Iran-Irak, le match de la "révolution" pour les manifestants de Tahrir

Iran-Irak, le match de la "révolution" pour les manifestants de Tahrir
Iran-Irak, le match de la "révolution" pour les manifestants de Tahrir - © ATTA KENARE - AFP

Jeudi, la sélection de football irakienne défendra ses chances pour une place au au Mondial-2022 contre l'équipe d'Iran. Mais, pour les Irakiens en révolte contre leurs dirigeants et leur parrain iranien, ce match est bien plus qu'une histoire de sport.

En raison de la situation tendue en Irak, la rencontre, qui devait avoir lieu à Bassora, dans le sud du pays, a été délocalisée à Amman, en Jordanie. Mais de nombreux Irakiens suivront malgré tout cette confrontation sportive de très près.
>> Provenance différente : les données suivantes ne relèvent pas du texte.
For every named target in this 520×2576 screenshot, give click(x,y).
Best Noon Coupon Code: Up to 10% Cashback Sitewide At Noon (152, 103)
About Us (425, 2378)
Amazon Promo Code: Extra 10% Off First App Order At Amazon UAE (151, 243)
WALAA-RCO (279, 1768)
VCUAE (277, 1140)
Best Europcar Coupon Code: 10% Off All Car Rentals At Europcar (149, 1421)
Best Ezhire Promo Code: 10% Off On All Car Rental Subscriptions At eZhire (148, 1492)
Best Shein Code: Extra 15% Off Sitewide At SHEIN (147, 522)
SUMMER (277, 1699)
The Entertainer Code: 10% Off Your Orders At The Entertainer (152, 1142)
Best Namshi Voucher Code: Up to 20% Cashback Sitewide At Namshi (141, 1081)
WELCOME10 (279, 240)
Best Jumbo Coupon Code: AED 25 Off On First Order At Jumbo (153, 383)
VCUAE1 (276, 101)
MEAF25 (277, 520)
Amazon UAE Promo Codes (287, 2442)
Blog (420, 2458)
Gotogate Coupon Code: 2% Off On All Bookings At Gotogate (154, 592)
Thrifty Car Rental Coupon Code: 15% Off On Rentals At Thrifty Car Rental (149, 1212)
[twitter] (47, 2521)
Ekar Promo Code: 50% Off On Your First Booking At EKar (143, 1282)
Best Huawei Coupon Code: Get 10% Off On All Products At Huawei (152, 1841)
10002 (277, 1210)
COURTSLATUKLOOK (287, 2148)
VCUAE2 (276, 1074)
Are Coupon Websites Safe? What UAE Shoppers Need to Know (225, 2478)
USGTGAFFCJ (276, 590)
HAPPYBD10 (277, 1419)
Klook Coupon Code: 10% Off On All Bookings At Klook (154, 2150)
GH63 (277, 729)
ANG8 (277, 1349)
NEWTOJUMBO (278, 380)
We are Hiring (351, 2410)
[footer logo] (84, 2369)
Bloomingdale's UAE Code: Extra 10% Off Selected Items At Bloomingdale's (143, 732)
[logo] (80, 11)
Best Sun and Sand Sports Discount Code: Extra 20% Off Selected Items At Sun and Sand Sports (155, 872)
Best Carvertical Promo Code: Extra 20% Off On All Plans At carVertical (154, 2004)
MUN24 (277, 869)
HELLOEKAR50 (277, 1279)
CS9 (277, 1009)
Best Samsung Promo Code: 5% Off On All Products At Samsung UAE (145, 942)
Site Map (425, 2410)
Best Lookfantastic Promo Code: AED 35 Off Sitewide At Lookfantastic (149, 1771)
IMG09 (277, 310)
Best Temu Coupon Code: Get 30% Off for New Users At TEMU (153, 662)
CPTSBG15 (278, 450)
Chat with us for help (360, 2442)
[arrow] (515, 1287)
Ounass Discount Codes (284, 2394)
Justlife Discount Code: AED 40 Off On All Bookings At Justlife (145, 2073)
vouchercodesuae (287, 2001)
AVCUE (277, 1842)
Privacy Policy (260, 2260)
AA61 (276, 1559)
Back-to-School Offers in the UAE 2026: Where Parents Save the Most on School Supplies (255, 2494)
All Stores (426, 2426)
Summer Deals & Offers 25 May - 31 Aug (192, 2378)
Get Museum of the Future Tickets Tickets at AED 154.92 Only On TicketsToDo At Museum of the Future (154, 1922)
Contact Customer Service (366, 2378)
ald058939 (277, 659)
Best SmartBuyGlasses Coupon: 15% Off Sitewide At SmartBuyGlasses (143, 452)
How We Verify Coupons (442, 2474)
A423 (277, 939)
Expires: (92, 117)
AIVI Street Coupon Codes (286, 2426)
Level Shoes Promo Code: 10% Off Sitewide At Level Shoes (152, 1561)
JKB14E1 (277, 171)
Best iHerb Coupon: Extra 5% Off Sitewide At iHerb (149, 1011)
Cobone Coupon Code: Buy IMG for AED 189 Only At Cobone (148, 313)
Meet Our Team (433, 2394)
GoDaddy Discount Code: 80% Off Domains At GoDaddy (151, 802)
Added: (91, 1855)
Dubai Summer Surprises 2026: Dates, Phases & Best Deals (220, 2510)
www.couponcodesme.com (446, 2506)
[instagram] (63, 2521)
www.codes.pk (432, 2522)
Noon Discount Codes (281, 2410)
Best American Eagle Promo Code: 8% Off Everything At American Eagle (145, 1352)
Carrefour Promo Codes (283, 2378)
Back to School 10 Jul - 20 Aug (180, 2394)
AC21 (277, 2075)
"Si notre équipe bat l'Iran, cela va renforcer la mobilisation et regonfler le moral des manifestants", estime Hussein Dia, un manifestant de 24 ans, sur la place Tahrir de Bagdad. L'épicentre de la contestation est de moins en moins rempli en raison de la répression accrue et des actes d'intimidation contre les manifestants qui réclament "la chute du régime".
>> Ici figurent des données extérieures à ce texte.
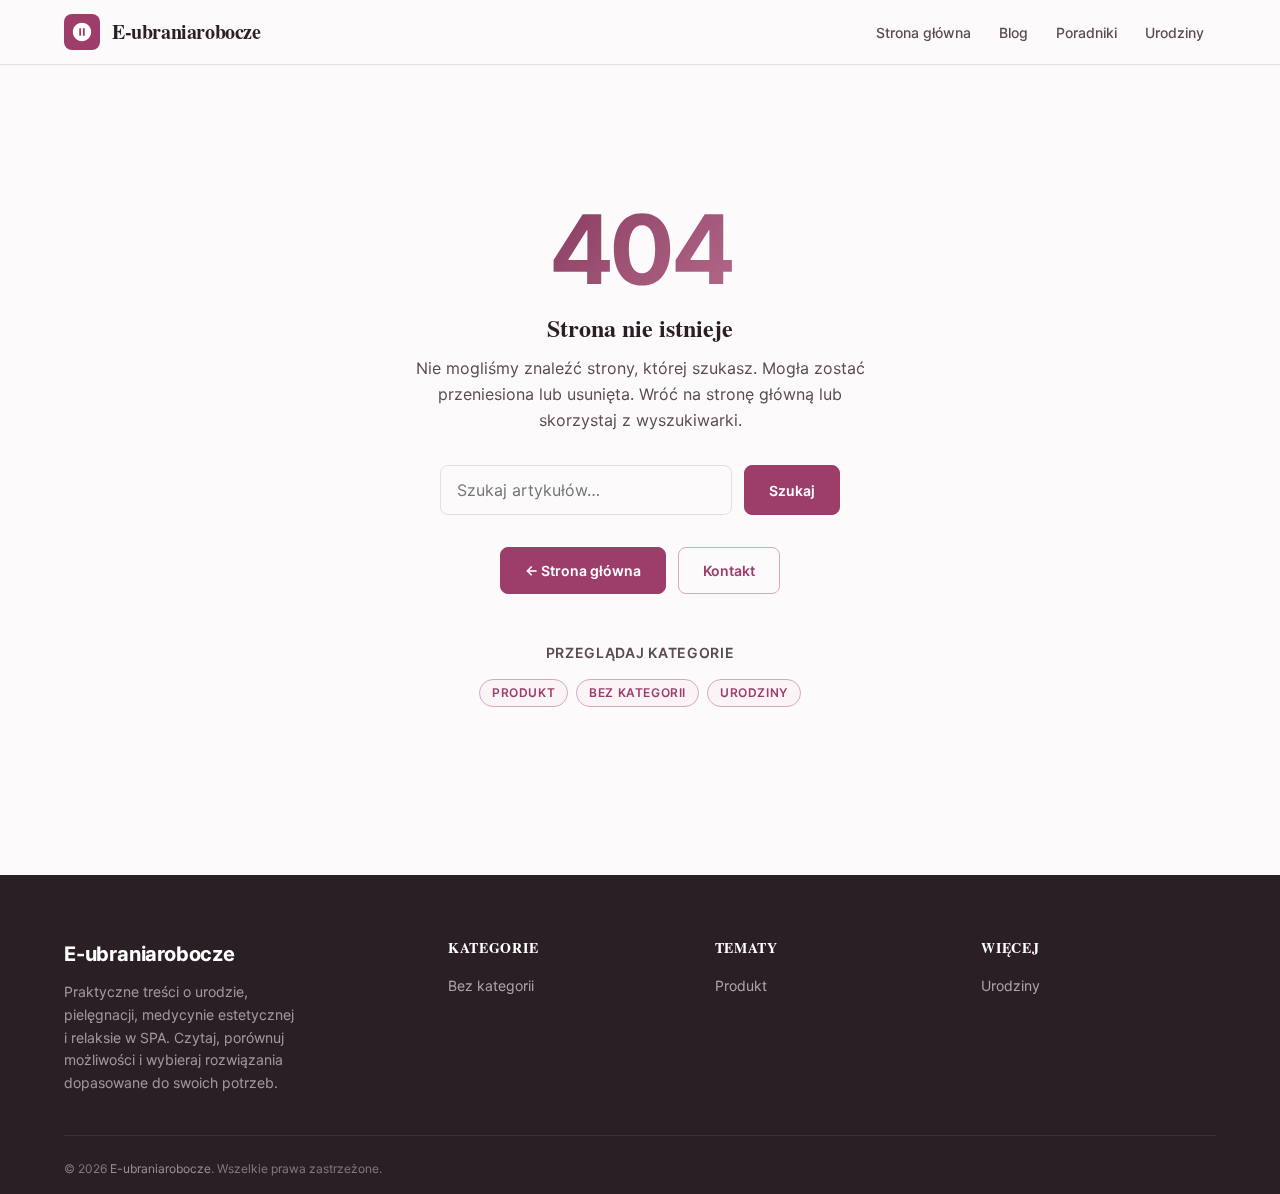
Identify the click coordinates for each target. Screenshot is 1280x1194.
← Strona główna (583, 570)
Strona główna (923, 32)
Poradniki (1086, 32)
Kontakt (729, 570)
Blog (1013, 32)
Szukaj (792, 490)
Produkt (523, 692)
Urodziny (1174, 32)
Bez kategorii (637, 692)
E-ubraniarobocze (160, 1168)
"Il faut que nos joueurs donnent tout pour gagner, comme ça on pourra relever la tête", dit-il en tapant lui-même le ballon rond avec d'autres manifestants à quelques pas du pont al-Joumhouriya, nouvelle ligne de front d'où les forces de l'ordre arrosent Tahrir de lacrymogènes.

Le puissant voisin chiite est désormais conspué publiquement par les manifestants, qui l'accusent d'être l'architecte du système politique rongé par le clientélisme et la corruption qu'ils veulent renverser à tout prix.

Ecran géant place Tahrir

Pour Ahmed al-Ouachah, ce match tombe à pic --même s'il a été relocalisé au dernier moment à la demande de la Fifa.
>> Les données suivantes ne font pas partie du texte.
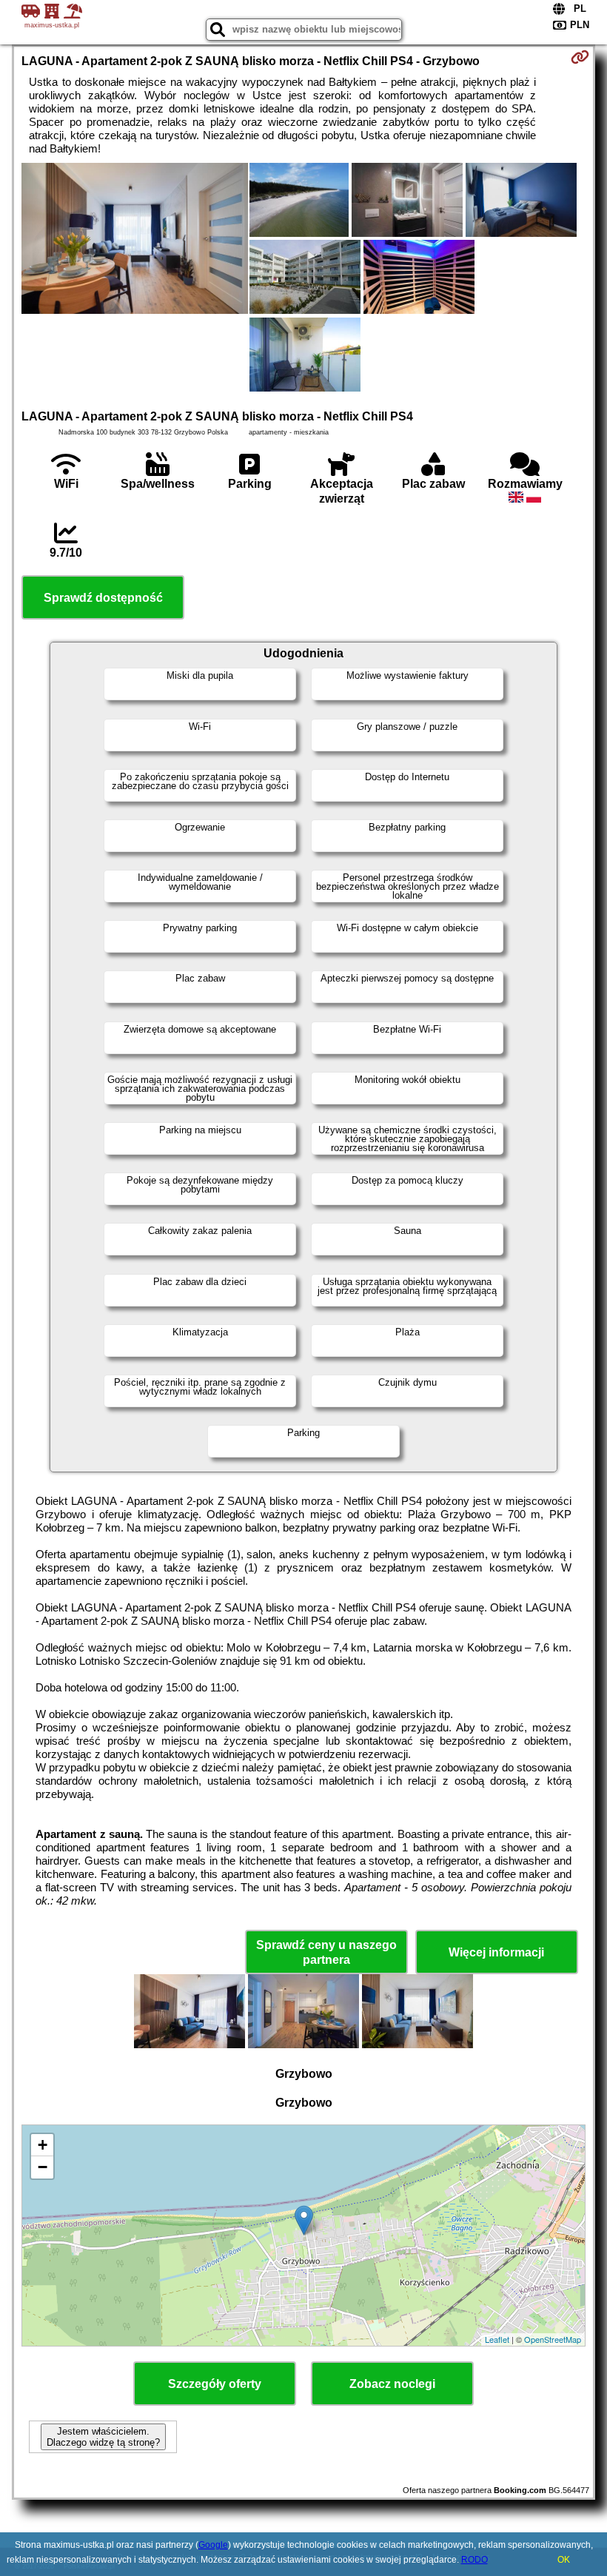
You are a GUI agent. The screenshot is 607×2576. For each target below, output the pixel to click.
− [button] (42, 2167)
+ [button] (42, 2145)
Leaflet (497, 2339)
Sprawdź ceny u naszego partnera (326, 1952)
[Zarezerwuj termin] (580, 57)
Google (213, 2545)
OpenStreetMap (552, 2339)
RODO (474, 2560)
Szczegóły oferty (214, 2384)
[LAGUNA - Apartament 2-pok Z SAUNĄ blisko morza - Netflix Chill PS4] (134, 240)
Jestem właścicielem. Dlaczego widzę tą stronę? (103, 2437)
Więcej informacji (496, 1952)
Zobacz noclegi (392, 2384)
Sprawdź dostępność (103, 597)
"Le football est le meilleur moyen d'envoyer un message au monde entier. On mise sur ce match" pour faire parler de l'Irak et "que les Nations unies interviennent pour faire cesser l'effusion de sang", explique ce militant à l'AFP, dans un pays où plus de 300 manifestants ont été tués depuis le 1er octobre selon un décompte officiel.

Jeudi, promet-il, les "Lions de Mésopotamie" auront derrière eux "non seulement le stade d'Amman" --où vit une importante diaspora irakienne-- mais aussi "toute la place Tahrir", où un écran géant a déjà installé pour suivre la rencontre.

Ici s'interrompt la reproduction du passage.